_TEXT PASSAGE_

*** Block opens ***

Information on specific genes was found at GeneCards® (http://www.genecards.org webcite) [31]. Some genes were not assigned an approved gene symbol and are referred to as "unassigned" or by the Celera Gene ID, if one was provided in the Applied Biosystems annotation.

The searches for gene networks and pathways were performed using DAVID (the Database for Annotation, Visualisation and Integrated Discovery) [32] and HEFalMp (Human Experimental/Functional Mapper) [33].

Endogenous hormones were analysed as dichotomised variables: high (fourth quartile) versus low (first quartile) of hormone concentration, with cut-offs defined among the non-users of medication. Users of HT and thyroxine (T4) were excluded from these analyses.

*** Block closes ***

_ENTRIES PROVIDED_
*** Block opens ***

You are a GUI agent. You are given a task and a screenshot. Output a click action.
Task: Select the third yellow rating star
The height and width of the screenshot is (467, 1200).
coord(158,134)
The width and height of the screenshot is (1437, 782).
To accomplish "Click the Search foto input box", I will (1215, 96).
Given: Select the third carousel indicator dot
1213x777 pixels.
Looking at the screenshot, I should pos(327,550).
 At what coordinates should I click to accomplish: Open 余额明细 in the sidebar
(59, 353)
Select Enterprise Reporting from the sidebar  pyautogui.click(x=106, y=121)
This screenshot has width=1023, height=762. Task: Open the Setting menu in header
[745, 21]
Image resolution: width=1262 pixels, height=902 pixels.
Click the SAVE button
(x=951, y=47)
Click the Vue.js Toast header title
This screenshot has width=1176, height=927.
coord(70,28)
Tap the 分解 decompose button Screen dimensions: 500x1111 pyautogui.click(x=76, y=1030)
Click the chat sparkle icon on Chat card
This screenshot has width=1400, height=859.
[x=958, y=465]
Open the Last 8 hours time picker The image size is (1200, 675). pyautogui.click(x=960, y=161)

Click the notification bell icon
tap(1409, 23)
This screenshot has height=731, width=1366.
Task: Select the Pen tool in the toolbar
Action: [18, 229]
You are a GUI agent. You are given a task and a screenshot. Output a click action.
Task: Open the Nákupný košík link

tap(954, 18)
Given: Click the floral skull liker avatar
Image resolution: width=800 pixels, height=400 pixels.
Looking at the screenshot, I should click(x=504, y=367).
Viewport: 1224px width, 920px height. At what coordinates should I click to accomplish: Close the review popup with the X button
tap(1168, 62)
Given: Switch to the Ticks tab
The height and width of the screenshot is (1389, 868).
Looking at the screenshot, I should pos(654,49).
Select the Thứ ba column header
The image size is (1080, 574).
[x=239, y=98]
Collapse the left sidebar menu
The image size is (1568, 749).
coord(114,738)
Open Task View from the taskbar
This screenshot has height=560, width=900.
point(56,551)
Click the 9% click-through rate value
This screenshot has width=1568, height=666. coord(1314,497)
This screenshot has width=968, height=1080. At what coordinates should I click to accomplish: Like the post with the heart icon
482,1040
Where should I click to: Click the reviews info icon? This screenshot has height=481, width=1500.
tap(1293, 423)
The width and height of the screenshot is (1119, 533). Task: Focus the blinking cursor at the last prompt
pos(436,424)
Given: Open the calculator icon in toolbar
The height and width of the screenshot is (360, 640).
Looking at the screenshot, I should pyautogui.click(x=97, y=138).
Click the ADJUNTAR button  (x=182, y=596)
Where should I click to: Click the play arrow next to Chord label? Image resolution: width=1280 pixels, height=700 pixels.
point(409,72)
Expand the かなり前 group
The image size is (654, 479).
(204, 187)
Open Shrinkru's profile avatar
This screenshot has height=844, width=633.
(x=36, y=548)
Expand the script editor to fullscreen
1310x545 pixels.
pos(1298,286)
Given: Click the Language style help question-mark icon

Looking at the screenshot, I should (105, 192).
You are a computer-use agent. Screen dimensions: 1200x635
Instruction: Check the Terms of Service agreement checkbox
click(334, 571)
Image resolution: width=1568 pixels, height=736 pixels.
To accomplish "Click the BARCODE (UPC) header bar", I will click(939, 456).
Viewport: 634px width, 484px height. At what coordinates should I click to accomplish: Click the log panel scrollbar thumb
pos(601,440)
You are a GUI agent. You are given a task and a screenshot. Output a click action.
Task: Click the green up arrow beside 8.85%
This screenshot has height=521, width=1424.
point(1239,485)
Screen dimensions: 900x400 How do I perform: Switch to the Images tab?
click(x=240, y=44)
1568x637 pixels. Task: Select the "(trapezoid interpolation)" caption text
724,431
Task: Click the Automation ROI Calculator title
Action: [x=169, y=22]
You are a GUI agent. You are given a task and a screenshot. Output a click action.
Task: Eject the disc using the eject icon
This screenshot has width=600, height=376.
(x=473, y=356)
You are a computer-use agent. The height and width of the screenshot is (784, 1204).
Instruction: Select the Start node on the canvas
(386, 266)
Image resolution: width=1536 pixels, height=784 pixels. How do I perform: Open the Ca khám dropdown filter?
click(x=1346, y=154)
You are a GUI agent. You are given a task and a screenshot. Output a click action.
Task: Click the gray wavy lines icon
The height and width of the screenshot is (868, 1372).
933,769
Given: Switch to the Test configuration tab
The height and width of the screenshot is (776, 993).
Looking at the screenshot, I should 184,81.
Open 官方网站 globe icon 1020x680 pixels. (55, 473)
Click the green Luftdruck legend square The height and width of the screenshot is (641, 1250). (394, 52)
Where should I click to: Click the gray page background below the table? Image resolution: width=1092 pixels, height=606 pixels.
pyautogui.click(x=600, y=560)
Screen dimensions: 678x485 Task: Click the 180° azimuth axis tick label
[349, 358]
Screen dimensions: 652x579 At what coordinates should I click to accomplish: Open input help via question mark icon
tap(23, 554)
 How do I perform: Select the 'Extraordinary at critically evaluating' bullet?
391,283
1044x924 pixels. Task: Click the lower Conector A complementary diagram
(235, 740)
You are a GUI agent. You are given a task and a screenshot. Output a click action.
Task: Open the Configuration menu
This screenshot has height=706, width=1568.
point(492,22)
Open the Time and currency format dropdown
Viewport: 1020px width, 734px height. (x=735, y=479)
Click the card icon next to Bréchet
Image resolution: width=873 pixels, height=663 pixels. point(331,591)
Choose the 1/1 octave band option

*** Block closes ***

_WORK ORDER 1_
Change the part of the methods passage that opens with the words containing "The searches for" and closes with "Experimental/Functional Mapper) [33].", replacing "gene networks" with "gene interaction networks".
_WORK ORDER 2_
Answer these questions about the methods passage.
(a) Where was information on specific genes found?
(b) Which two tools were used to search for gene networks and pathways?
(c) Which users were excluded from the analyses of endogenous hormones?
_WORK ORDER 3_
Continue the methods passage from where it stops.
The rows are separate material and have no connection to the methods passage.

_RESPONSE BOX 1_
The searches for gene interaction networks and pathways were performed using DAVID (the Database for Annotation, Visualisation and Integrated Discovery) [32] and HEFalMp (Human Experimental/Functional Mapper) [33].

_RESPONSE BOX 2_
(a) GeneCards® (http://www.genecards.org).
(b) DAVID (the Database for Annotation, Visualisation and Integrated Discovery) and HEFalMp (Human Experimental/Functional Mapper).
(c) Users of HT and thyroxine (T4).

_RESPONSE BOX 3_
Exogenous hormones were categorised as use of systemic E2 or E2 and progestogen (P) (tablets or patches), systemic E2 alone (patches), tibolone or total HT. Although not defined as postmenopausal HT, T4 use was also defined as a category. The different types of exogenous hormones were compared to non-use. Users of other medication (e.g., blood pressure lowering agents, antibiotics, antihistamines) were excluded from these analyses.

Results

HT use

Among the 285 women, 182 were medication users (52 used HT and 159 used other medication). Table 1 shows the participant characteristics for the study sample.

Table 1. Participant characteristics given as mean (SD) or frequency (%)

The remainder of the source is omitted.